## Given data
[Start of Attachment]

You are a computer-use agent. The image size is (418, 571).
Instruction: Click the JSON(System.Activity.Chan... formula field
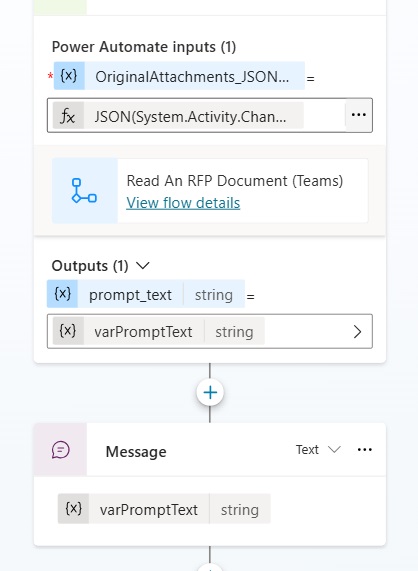(x=210, y=115)
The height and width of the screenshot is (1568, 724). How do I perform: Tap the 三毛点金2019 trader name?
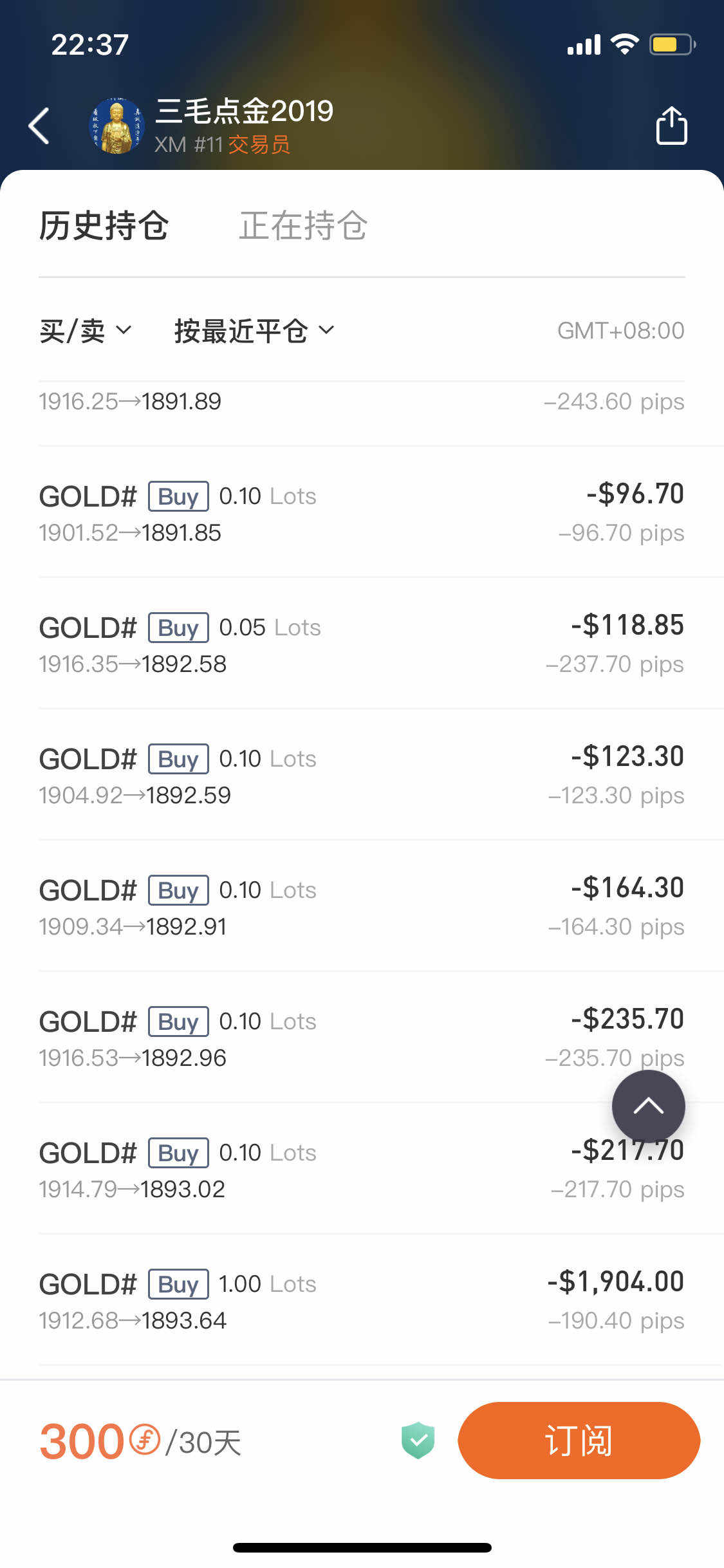[x=245, y=111]
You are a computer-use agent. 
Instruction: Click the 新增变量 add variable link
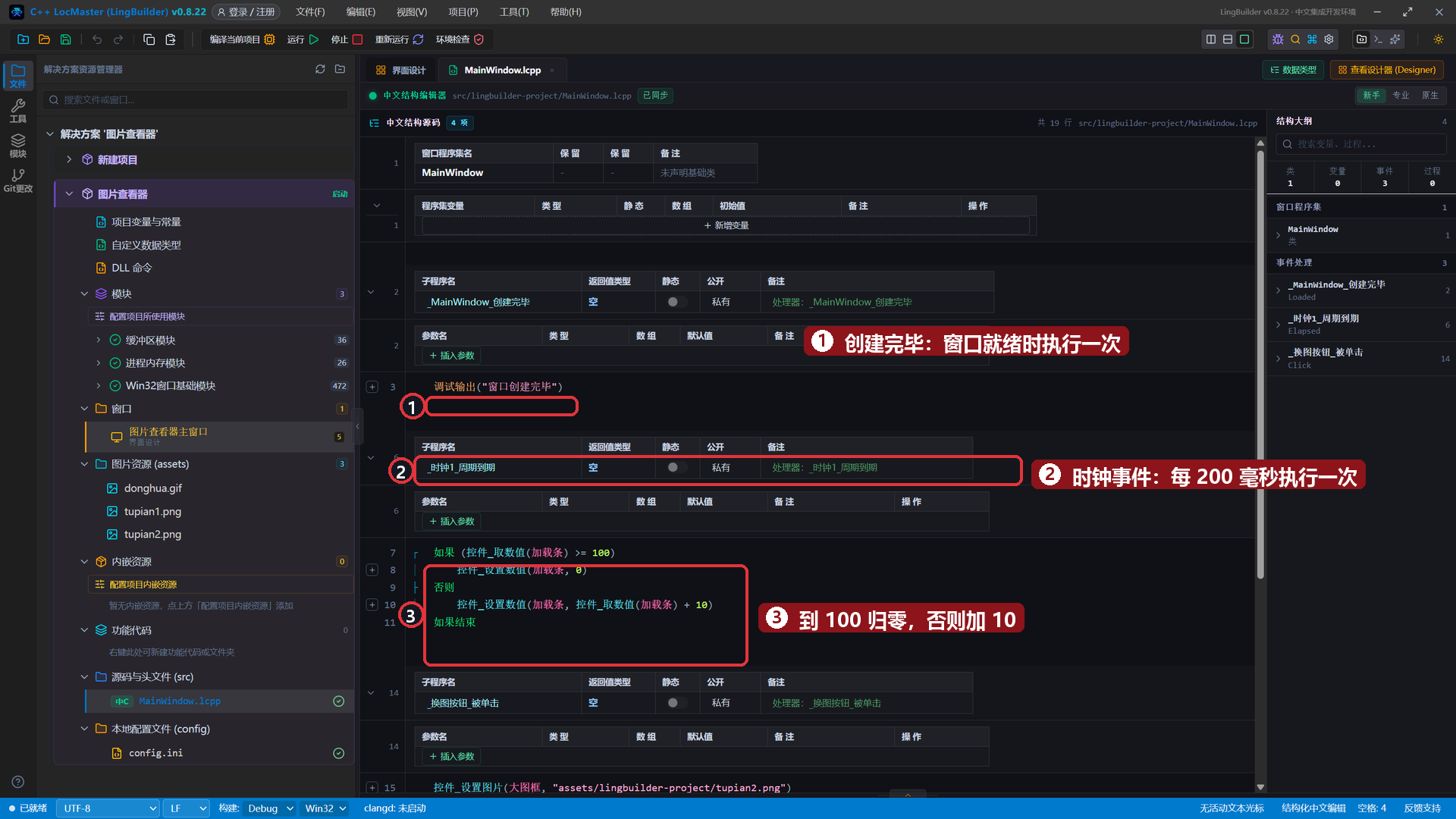tap(726, 225)
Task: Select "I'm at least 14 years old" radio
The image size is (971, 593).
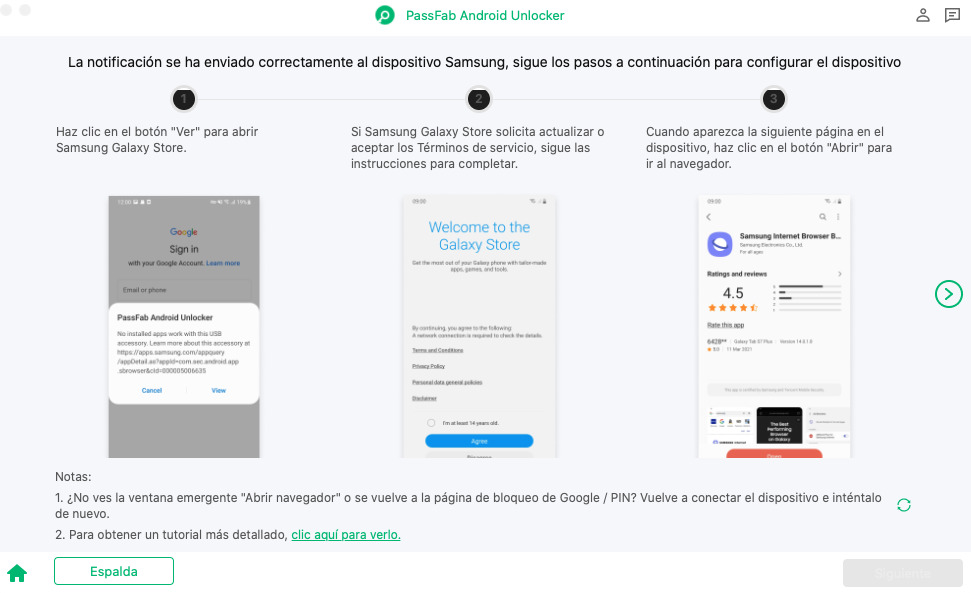Action: point(430,424)
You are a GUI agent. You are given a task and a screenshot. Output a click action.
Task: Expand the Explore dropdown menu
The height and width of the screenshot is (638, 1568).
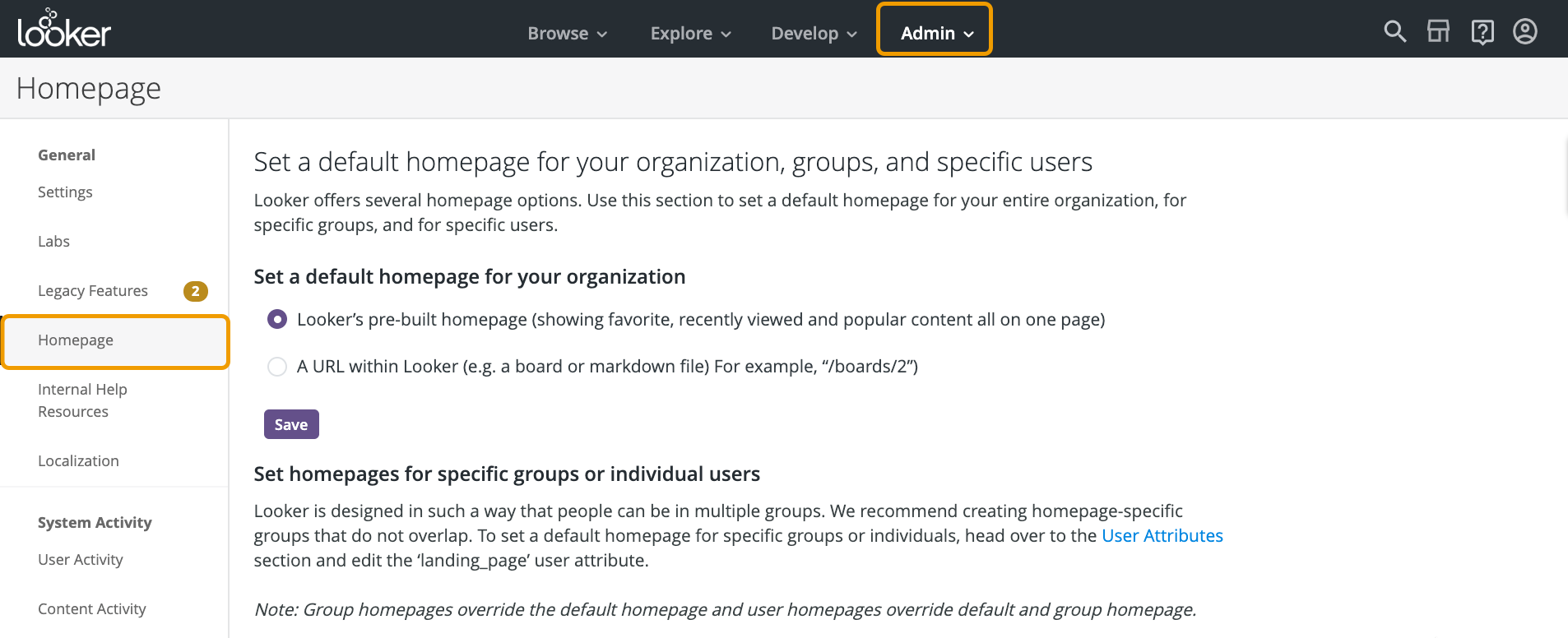[690, 34]

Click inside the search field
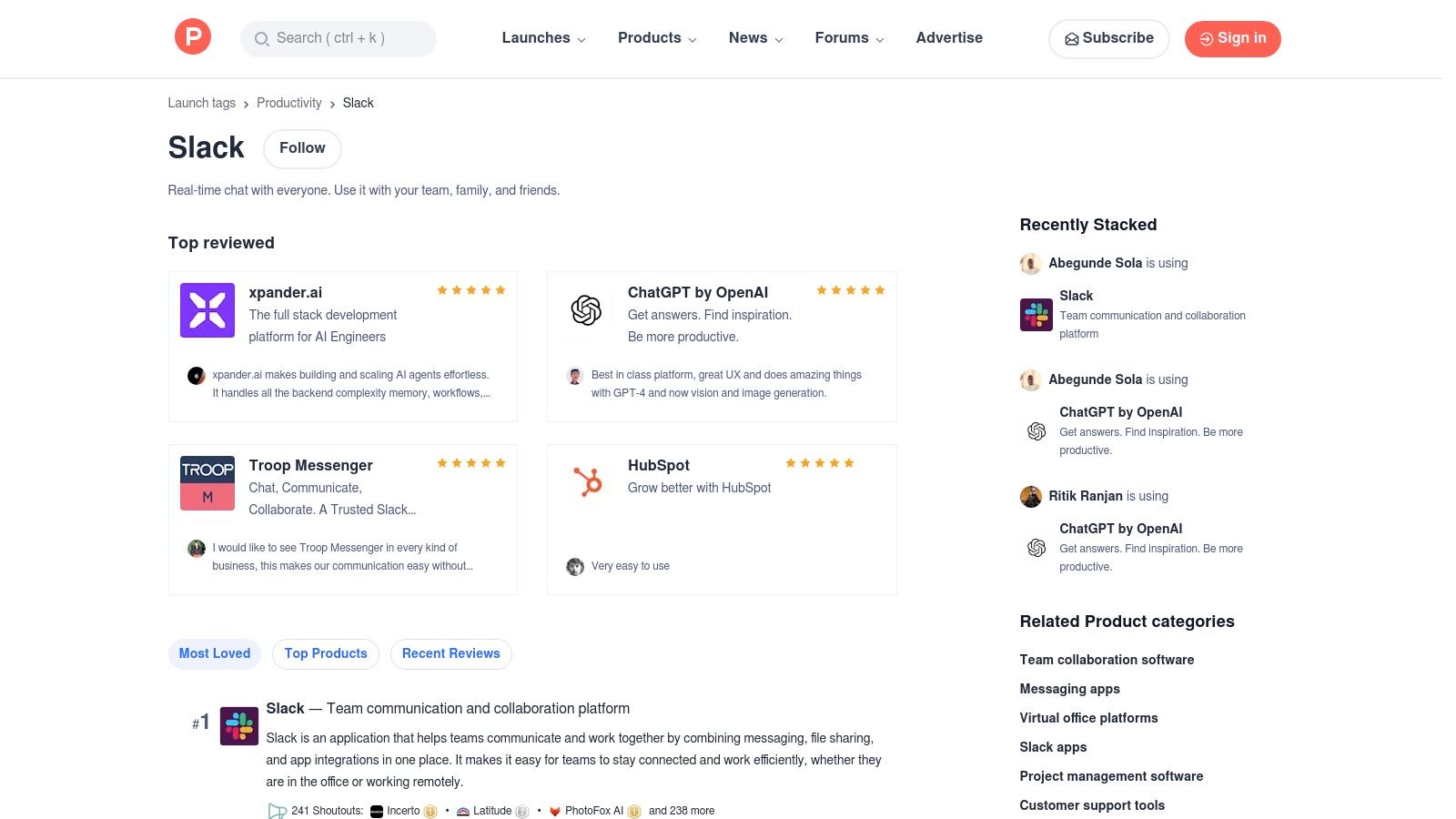coord(338,38)
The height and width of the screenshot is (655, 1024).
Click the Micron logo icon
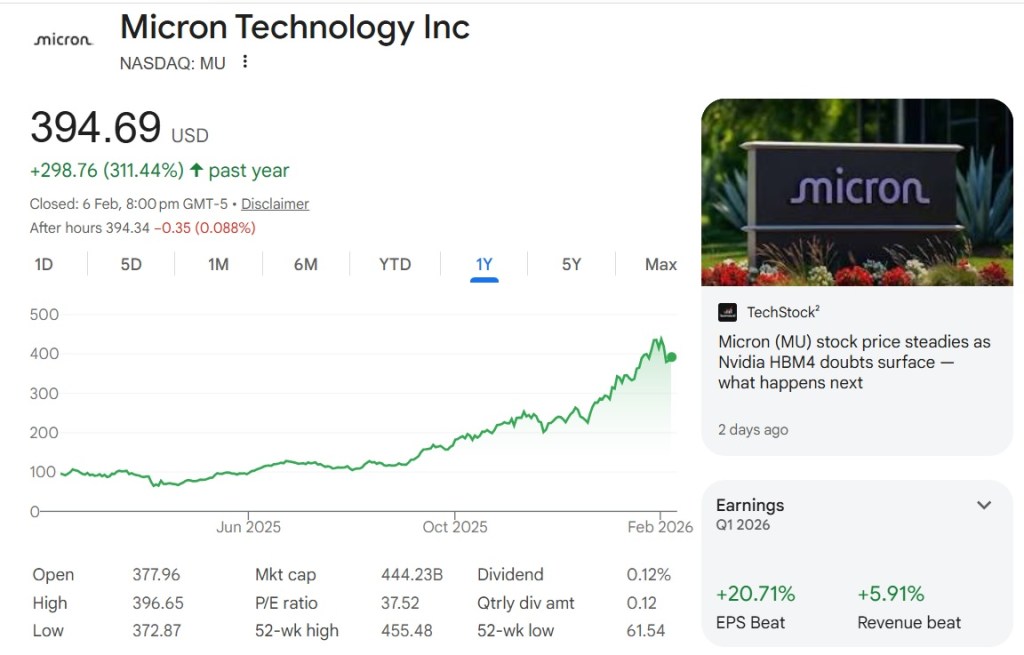click(x=63, y=40)
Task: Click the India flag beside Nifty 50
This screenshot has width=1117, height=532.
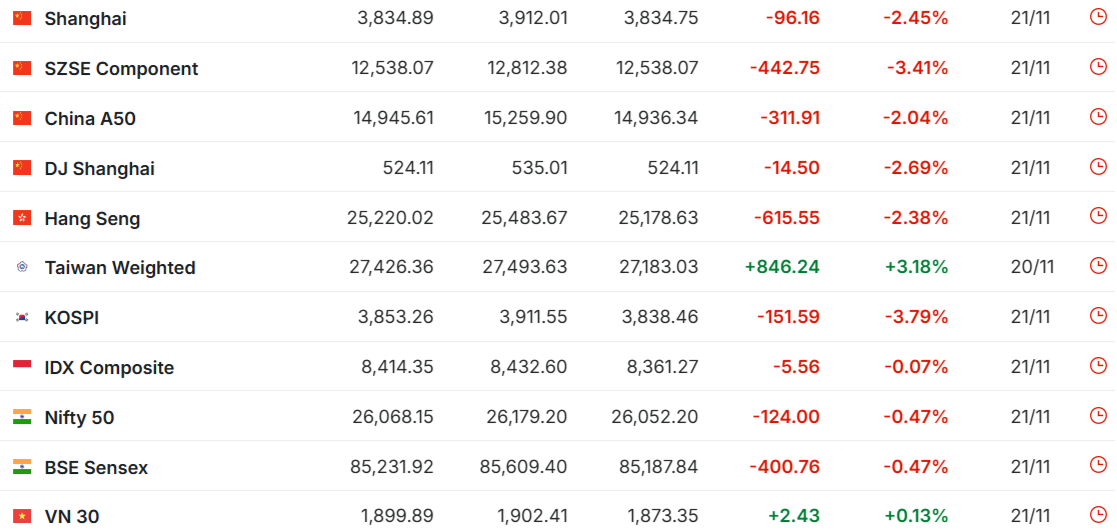Action: pos(22,417)
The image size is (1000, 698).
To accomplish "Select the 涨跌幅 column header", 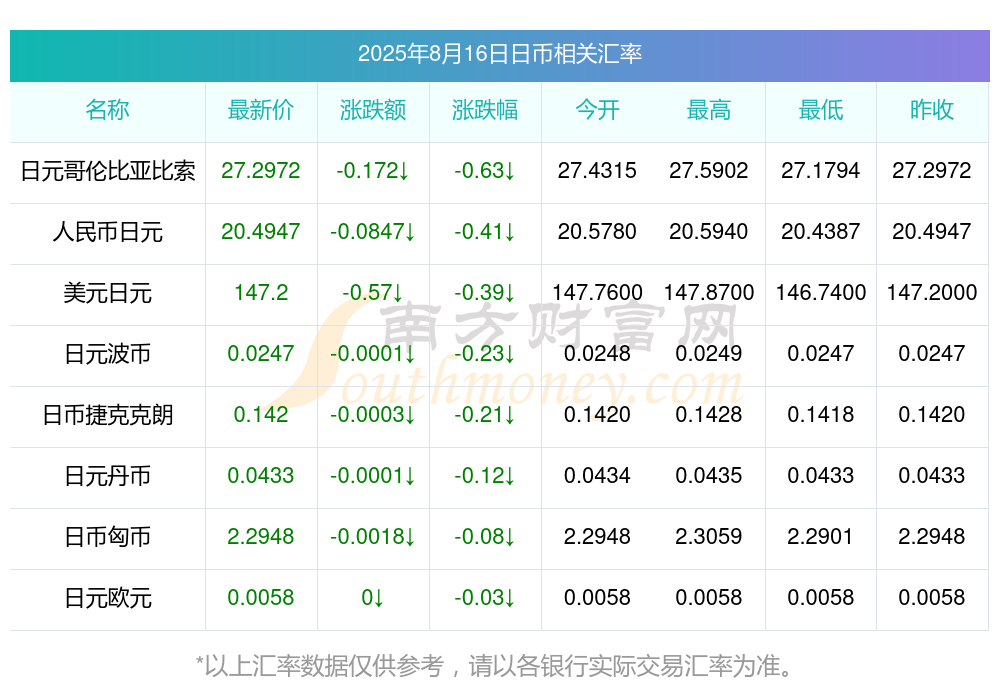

[End of Attachment]

## What the task asks
Leaving the pictures aside, write out the entries above exactly.

## Reply
You are a computer-use agent. The image size is (418, 571).
Instruction: Click the JSON(System.Activity.Chan... formula field
(x=210, y=115)
The height and width of the screenshot is (1568, 724). How do I perform: Tap the 三毛点金2019 trader name?
[x=245, y=111]
You are a computer-use agent. 
Instruction: Click the 新增变量 add variable link
tap(726, 225)
Task: Select "I'm at least 14 years old" radio
The image size is (971, 593).
Action: point(430,424)
You are a GUI agent. You are given a task and a screenshot. Output a click action.
Task: Expand the Explore dropdown menu
The height and width of the screenshot is (638, 1568).
[690, 34]

Click inside the search field
coord(338,38)
The height and width of the screenshot is (655, 1024).
Click the Micron logo icon
click(x=63, y=40)
Task: Click the India flag beside Nifty 50
This screenshot has width=1117, height=532.
Action: pos(22,417)
The image size is (1000, 698).
To accomplish "Select the 涨跌幅 column header", 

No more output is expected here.